Quoted passage:

=-=-=

Diversified farms with hedgerows, wildflower strips, and multiple crop types support healthier bee populations. But the economic pressures of industrial agriculture push in the opposite direction.
Wild Bees Face a Different Crisis
Most of the public conversation about bee loss focuses on the European honeybee, a managed species kept in commercial hives. But there are roughly 20,000 species of bees worldwide, the vast majority of them wild: bumblebees, mason bees, sweat bees, mining bees, and thousands of others. Many are solitary, nesting in the ground or in hollow stems rather than in colonies. These wild species are declining too, and in some cases the honeybee industry itself is part of the problem.
A single healthy honeybee colony can contain 50,000 or more bees by midsummer. When beekeepers place hives in urban or suburban areas, those managed bees compete directly with wild bees for a limited supply of pollen and nectar. Research in urban ecosystems found a clear negative relationship between honeybee abundance and wild bee species richness. Small wild bee species, which can only forage within a limited range, were hit hardest. As honeybee numbers increased at study sites, white clover pollen was depleted, leaving less for everyone else. High-density beekeeping also increases the risk of transmitting parasites and pathogens to wild populations.
Climate Change Is Squeezing From Both Ends
Bumblebees are cold-adapted insects, and rising temperatures are compressing their habitable range. In theory, warming should allow species to expand northward. In practice, the majority of bumblebee species have failed to colonize new territory beyond their historical northern limits while simultaneously losing ground at their southern edges due to extreme heat events. The range is shrinking from the bottom without growing at the top.
Climate change also disrupts the timing between when flowers bloom and when bees emerge from hibernation. If a bumblebee queen wakes up two weeks before her preferred flowers open, or two weeks after, she may not find enough food to establish a new colony. These mismatches are difficult to observe in real time but compound over years.

=-=-=

Dataset entries:
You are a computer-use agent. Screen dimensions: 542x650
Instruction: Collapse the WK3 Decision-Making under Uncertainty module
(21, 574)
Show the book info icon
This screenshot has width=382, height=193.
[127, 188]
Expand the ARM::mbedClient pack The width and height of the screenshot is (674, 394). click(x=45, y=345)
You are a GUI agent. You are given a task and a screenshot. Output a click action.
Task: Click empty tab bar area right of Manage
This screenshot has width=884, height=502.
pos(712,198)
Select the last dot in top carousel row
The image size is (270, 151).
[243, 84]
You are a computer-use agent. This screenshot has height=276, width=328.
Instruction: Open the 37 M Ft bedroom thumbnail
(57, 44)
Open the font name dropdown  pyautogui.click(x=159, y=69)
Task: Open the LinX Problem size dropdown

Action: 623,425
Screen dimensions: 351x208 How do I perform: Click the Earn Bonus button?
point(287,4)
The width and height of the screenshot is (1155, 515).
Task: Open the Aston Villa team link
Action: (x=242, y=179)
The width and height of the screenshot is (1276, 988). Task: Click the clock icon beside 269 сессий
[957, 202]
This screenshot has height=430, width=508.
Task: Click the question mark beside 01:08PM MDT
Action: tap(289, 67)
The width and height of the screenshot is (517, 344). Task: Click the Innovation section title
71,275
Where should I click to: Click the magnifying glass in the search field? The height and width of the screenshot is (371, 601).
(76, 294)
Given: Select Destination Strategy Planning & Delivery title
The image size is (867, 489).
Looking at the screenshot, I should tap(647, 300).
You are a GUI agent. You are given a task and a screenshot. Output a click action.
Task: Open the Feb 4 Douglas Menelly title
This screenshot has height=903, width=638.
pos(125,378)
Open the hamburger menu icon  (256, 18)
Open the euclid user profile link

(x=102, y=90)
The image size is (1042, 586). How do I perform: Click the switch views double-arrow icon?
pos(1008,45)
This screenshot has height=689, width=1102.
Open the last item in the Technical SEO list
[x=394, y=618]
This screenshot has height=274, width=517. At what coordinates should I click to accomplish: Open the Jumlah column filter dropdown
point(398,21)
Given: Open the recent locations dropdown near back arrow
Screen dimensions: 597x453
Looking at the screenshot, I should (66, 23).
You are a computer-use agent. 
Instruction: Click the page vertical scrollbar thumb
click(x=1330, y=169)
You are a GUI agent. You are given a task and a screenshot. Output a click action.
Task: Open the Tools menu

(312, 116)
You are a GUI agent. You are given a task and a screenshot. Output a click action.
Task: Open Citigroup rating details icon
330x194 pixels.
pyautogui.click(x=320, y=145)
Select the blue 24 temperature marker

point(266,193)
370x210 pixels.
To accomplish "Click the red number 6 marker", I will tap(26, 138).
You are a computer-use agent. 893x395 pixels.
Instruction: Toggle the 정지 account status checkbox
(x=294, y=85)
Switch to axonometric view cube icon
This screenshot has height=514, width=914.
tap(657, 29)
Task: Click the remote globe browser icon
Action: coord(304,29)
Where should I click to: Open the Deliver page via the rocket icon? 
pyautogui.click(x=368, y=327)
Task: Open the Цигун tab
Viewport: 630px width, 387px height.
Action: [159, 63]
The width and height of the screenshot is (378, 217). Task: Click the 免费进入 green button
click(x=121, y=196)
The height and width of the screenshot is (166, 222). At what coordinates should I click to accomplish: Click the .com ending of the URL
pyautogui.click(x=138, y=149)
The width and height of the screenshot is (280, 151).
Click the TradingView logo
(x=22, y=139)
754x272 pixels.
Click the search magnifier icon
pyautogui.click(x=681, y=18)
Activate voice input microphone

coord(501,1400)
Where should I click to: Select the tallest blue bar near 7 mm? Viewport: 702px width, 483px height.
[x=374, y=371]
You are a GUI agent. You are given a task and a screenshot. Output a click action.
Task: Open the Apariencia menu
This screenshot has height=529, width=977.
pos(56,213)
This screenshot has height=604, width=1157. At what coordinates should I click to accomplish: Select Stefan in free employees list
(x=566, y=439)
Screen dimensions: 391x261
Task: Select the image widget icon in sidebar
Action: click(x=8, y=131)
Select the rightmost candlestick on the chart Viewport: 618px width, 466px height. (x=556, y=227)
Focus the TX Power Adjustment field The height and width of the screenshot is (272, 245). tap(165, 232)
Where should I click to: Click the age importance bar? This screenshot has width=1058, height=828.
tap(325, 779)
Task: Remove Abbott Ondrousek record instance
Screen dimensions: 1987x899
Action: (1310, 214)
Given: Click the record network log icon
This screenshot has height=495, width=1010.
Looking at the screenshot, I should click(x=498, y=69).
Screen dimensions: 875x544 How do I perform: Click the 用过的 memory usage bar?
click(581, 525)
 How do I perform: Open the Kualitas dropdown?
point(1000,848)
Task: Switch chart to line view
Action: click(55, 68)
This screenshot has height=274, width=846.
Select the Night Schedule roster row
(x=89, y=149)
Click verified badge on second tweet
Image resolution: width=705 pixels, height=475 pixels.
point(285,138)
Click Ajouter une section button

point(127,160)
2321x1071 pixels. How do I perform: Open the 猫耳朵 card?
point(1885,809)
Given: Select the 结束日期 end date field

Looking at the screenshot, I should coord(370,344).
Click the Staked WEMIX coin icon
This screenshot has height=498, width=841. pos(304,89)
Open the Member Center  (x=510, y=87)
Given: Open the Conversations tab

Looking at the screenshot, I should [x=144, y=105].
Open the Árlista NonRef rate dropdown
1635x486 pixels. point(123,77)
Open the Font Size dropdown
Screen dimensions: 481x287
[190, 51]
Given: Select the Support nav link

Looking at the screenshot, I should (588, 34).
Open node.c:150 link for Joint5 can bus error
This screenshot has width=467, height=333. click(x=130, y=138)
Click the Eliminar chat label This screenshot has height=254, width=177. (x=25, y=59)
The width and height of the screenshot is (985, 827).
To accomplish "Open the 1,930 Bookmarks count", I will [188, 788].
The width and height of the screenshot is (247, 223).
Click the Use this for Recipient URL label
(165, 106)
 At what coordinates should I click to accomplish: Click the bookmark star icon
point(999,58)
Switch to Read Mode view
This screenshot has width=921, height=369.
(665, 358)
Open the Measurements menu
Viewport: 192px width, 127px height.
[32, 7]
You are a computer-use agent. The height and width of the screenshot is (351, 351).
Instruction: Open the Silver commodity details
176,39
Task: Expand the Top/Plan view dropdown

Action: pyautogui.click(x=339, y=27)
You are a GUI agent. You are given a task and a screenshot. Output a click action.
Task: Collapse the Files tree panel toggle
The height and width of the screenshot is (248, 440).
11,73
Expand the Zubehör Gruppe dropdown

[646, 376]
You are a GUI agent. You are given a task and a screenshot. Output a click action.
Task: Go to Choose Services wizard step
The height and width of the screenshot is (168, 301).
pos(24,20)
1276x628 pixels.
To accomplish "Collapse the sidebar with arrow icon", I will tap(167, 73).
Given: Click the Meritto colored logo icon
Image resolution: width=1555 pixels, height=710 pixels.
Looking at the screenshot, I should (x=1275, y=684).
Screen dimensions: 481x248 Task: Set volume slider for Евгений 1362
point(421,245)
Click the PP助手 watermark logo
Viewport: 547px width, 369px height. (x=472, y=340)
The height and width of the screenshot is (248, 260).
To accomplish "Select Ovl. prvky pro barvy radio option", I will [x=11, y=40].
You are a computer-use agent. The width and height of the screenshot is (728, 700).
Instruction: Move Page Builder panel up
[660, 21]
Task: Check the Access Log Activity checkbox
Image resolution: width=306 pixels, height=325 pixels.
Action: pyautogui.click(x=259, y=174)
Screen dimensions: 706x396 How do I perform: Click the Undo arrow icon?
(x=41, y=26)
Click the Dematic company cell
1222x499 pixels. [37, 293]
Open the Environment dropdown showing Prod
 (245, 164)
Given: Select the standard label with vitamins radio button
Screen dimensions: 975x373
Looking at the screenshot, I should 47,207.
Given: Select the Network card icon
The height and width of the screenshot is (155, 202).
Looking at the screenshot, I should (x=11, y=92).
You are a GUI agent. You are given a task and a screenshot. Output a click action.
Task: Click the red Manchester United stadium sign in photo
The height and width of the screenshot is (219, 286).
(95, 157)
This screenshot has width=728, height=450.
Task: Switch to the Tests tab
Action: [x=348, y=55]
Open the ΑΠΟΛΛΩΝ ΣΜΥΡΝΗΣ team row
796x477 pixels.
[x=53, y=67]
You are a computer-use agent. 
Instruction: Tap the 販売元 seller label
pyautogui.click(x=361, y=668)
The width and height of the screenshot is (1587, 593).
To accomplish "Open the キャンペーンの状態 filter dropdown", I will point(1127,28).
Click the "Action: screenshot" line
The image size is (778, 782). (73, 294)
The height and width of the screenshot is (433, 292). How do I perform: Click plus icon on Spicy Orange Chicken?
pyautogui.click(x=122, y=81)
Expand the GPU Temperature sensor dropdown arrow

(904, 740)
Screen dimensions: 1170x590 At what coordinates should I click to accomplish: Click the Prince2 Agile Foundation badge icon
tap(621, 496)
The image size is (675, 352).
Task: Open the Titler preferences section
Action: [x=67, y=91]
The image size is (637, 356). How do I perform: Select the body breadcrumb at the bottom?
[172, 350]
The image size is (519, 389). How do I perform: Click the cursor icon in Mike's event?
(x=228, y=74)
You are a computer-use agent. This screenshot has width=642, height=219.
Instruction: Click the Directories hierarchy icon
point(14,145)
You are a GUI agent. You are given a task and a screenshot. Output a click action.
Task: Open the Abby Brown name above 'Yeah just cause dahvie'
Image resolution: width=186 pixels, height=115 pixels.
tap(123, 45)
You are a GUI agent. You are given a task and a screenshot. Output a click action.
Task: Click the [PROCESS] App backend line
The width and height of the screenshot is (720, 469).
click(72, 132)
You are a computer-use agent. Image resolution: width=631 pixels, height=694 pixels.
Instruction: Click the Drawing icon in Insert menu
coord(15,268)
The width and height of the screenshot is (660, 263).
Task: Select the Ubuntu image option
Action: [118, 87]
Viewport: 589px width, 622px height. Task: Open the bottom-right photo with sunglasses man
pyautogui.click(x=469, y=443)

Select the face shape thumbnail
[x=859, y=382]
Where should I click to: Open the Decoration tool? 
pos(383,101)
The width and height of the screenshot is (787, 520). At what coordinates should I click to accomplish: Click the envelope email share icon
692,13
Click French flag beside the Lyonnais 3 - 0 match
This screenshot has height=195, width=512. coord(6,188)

=-=-=

To do: Pick up the article on bee decline right after its final paragraph about mismatched bloom and emergence timing, and write the next part.

Response:
Why It Matters for Your Food
Animal pollinators, predominantly bees, contribute to the production of 87 major food crops globally, including almonds, cocoa, coffee, kiwi, watermelon, and many fruits and vegetables. Honeybees alone pollinate over 100 commercial crops in North America. The global economic value of pollination services has been estimated between $235 billion and $577 billion annually, with vegetables and fruits each accounting for roughly $50 billion.
Without bee pollination, an estimated 5 to 8% of global crop production would simply vanish. That number sounds modest until you consider which crops are affected. Almonds are nearly 100% dependent on bee pollination. Blueberries, cherries, apples, and avocados all rely heavily on bees. Countries that grow cash crops like coffee, cocoa, and soybeans at scale have an outsized dependence on pollination. The losses wouldn’t be spread evenly; they’d hit specific foods and specific regions hard, driving up prices and reducing availability of some of the most nutritious parts of the human diet.
The bees haven’t gone to one place. They’ve been lost to a web of overlapping pressures: mites carrying viruses, pesticides erasing their navigation, landscapes stripped of floral diversity, a warming climate shrinking their range, and competition between managed and wild species for what’s left. Each factor worsens the others, and reversing the trend requires addressing all of them.